Collected data entries

◆ ◆ ◆

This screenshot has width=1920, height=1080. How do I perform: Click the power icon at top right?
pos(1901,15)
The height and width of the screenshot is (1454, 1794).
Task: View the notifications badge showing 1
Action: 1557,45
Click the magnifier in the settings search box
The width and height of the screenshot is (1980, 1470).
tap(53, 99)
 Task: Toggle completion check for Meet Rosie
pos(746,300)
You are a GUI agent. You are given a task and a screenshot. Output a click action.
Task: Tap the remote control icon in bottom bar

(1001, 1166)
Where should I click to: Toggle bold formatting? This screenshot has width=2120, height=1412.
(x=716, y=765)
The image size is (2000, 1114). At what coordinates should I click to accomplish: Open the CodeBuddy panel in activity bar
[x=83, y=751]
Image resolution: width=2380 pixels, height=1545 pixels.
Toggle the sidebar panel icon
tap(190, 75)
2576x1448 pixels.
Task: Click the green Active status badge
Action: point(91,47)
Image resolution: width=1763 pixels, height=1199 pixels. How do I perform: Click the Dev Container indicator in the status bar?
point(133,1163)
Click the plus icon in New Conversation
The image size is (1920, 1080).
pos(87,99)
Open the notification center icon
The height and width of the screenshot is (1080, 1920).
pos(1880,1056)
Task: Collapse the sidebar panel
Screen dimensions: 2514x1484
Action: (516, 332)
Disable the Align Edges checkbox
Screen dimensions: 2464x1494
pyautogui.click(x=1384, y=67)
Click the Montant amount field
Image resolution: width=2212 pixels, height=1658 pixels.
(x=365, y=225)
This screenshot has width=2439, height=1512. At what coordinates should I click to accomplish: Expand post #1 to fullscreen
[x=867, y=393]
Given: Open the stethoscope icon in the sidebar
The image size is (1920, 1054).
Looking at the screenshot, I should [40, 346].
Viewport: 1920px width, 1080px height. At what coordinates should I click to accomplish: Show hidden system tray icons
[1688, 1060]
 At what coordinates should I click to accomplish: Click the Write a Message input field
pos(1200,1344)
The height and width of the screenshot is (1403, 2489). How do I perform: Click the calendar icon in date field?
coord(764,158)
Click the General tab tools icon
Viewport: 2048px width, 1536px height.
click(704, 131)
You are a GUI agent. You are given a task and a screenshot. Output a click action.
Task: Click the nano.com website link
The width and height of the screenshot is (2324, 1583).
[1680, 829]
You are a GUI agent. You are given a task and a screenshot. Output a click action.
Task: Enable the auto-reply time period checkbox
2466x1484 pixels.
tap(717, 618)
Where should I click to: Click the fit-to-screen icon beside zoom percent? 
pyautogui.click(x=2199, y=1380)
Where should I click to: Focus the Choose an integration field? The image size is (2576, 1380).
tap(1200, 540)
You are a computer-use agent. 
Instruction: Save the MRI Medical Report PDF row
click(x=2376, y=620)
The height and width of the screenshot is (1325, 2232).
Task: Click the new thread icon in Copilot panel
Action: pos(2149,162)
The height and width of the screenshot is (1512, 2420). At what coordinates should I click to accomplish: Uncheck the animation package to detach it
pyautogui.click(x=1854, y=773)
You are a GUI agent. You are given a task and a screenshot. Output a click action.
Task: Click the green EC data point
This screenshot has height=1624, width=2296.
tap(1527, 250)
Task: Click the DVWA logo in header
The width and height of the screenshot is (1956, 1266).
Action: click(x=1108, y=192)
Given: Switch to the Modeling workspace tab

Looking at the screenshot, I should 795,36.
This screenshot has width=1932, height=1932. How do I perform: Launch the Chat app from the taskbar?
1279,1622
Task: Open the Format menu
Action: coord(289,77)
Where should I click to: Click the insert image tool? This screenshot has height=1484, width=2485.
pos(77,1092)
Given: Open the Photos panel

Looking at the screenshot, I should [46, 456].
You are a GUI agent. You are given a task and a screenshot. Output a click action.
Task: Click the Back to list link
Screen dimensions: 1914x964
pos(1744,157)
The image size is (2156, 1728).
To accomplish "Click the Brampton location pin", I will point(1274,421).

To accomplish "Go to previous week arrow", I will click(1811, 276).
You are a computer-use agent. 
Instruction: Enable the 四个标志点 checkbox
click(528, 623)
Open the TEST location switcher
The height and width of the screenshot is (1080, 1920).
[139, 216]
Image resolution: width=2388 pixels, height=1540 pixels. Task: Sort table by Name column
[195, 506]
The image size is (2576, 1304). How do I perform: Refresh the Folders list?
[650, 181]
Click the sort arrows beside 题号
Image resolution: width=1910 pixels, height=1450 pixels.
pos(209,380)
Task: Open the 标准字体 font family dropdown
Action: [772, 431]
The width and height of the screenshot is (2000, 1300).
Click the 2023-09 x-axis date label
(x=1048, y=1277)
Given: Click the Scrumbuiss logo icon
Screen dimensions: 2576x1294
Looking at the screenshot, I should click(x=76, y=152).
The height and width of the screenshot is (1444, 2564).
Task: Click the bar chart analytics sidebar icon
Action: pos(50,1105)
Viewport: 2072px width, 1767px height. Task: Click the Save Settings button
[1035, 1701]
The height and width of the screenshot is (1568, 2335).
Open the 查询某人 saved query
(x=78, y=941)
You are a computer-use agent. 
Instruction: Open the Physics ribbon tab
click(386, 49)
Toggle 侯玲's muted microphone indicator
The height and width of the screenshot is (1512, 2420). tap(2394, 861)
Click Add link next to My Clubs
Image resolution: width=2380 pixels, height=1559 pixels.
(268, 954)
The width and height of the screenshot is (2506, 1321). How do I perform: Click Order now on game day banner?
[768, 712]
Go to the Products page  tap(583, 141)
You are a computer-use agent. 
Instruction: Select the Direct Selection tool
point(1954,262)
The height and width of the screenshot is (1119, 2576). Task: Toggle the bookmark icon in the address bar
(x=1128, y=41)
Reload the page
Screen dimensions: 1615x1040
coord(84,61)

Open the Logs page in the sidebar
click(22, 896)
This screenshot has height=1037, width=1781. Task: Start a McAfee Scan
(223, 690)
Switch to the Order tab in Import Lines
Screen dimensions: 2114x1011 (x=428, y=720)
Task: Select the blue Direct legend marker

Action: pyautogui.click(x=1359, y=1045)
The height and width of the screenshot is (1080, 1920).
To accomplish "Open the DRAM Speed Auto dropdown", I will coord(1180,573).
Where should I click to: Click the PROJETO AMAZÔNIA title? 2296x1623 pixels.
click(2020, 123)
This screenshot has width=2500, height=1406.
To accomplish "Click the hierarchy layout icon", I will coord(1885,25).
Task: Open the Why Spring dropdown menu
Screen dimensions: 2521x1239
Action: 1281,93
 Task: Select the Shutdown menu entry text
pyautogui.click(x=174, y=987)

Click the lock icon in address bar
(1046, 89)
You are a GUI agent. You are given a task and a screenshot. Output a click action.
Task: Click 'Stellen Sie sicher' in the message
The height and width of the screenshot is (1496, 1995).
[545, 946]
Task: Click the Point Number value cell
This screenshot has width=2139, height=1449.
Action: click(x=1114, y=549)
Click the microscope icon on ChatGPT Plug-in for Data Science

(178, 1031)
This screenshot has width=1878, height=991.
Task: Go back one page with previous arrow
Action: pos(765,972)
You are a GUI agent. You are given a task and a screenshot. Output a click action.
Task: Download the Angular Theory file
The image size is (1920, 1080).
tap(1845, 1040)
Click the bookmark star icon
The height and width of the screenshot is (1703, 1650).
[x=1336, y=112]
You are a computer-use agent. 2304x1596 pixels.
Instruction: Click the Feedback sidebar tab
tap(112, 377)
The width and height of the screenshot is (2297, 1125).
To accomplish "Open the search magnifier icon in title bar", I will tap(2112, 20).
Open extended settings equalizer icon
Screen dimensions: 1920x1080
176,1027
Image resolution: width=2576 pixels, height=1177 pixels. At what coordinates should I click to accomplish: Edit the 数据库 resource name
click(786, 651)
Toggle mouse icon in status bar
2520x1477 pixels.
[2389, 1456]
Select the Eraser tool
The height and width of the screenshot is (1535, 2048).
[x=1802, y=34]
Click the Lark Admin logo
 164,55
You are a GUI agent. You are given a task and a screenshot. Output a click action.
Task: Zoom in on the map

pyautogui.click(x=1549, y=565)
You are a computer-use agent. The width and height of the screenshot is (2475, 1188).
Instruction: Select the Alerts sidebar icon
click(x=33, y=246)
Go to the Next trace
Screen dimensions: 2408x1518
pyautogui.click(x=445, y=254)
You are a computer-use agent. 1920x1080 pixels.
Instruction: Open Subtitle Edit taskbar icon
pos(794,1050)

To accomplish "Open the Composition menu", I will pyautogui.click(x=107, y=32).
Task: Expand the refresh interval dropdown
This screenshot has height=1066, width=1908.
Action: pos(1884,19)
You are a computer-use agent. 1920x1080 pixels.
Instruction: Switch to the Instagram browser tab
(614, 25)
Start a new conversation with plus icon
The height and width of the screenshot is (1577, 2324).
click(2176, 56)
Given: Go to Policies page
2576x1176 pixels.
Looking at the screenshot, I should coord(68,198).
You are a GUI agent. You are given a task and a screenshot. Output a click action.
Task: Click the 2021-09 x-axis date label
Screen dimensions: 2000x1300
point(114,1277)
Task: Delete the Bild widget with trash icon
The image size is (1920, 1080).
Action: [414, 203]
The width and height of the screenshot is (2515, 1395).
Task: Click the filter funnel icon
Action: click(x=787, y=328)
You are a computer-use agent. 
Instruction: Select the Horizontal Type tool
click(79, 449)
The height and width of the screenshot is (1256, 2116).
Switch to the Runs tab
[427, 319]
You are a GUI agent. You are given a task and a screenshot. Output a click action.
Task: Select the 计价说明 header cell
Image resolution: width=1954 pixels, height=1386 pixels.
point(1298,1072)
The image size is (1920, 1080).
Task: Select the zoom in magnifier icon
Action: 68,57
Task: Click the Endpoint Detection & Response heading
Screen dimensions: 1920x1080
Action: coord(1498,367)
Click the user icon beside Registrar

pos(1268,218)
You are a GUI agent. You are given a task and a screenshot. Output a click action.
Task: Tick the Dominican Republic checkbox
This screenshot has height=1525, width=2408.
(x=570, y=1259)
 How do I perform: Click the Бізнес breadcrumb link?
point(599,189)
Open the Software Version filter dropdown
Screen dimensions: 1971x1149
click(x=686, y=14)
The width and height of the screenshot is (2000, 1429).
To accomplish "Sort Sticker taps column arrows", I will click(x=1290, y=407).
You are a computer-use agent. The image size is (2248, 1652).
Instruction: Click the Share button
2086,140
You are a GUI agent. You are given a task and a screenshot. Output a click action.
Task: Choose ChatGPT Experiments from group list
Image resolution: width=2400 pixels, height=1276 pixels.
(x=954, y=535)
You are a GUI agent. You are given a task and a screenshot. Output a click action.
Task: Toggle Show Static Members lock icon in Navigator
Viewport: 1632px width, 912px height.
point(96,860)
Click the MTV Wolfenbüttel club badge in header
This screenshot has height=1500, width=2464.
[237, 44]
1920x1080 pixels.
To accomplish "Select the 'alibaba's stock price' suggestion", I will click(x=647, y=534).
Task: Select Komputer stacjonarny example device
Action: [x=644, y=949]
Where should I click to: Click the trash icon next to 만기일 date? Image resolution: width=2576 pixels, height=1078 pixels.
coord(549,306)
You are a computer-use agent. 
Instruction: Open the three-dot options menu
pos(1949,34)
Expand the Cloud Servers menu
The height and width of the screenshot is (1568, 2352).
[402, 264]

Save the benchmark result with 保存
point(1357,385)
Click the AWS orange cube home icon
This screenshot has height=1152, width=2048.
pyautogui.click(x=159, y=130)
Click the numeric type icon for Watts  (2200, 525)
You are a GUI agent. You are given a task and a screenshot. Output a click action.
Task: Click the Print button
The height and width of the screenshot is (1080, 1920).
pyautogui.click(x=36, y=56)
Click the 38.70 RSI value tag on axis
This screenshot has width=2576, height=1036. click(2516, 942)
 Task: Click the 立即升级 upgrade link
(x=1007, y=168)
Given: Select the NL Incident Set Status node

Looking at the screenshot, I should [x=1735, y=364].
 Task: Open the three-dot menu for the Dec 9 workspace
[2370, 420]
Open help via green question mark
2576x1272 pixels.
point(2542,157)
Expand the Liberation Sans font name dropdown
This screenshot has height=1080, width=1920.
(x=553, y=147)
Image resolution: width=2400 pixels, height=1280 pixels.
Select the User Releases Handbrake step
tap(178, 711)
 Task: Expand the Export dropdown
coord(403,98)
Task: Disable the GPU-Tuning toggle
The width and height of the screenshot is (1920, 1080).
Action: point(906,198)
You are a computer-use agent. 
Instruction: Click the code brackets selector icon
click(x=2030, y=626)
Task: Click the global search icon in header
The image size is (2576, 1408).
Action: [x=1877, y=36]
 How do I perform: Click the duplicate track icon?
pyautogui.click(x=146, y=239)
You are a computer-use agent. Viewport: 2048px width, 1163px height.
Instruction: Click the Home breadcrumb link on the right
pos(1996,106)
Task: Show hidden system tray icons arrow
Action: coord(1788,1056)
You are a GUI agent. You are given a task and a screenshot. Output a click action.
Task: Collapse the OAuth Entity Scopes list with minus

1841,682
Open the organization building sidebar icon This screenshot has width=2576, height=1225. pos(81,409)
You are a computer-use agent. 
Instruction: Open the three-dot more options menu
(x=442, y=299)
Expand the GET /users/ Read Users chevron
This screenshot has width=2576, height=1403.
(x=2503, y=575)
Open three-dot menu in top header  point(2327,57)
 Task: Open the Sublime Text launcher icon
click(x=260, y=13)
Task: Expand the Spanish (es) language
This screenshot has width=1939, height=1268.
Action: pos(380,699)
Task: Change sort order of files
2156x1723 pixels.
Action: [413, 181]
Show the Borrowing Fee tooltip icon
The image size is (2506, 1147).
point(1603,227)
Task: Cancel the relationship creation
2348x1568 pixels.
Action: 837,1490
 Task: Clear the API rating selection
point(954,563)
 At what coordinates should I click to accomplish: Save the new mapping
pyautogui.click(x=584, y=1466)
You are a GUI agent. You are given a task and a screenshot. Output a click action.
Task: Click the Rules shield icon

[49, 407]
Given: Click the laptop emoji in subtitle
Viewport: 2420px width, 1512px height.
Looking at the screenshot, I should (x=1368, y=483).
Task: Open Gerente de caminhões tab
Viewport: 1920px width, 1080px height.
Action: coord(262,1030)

◆ ◆ ◆

Scan the entries above for the string "cell" and copy each line containing it.

Task: Click the Point Number value cell
Task: Select the 计价说明 header cell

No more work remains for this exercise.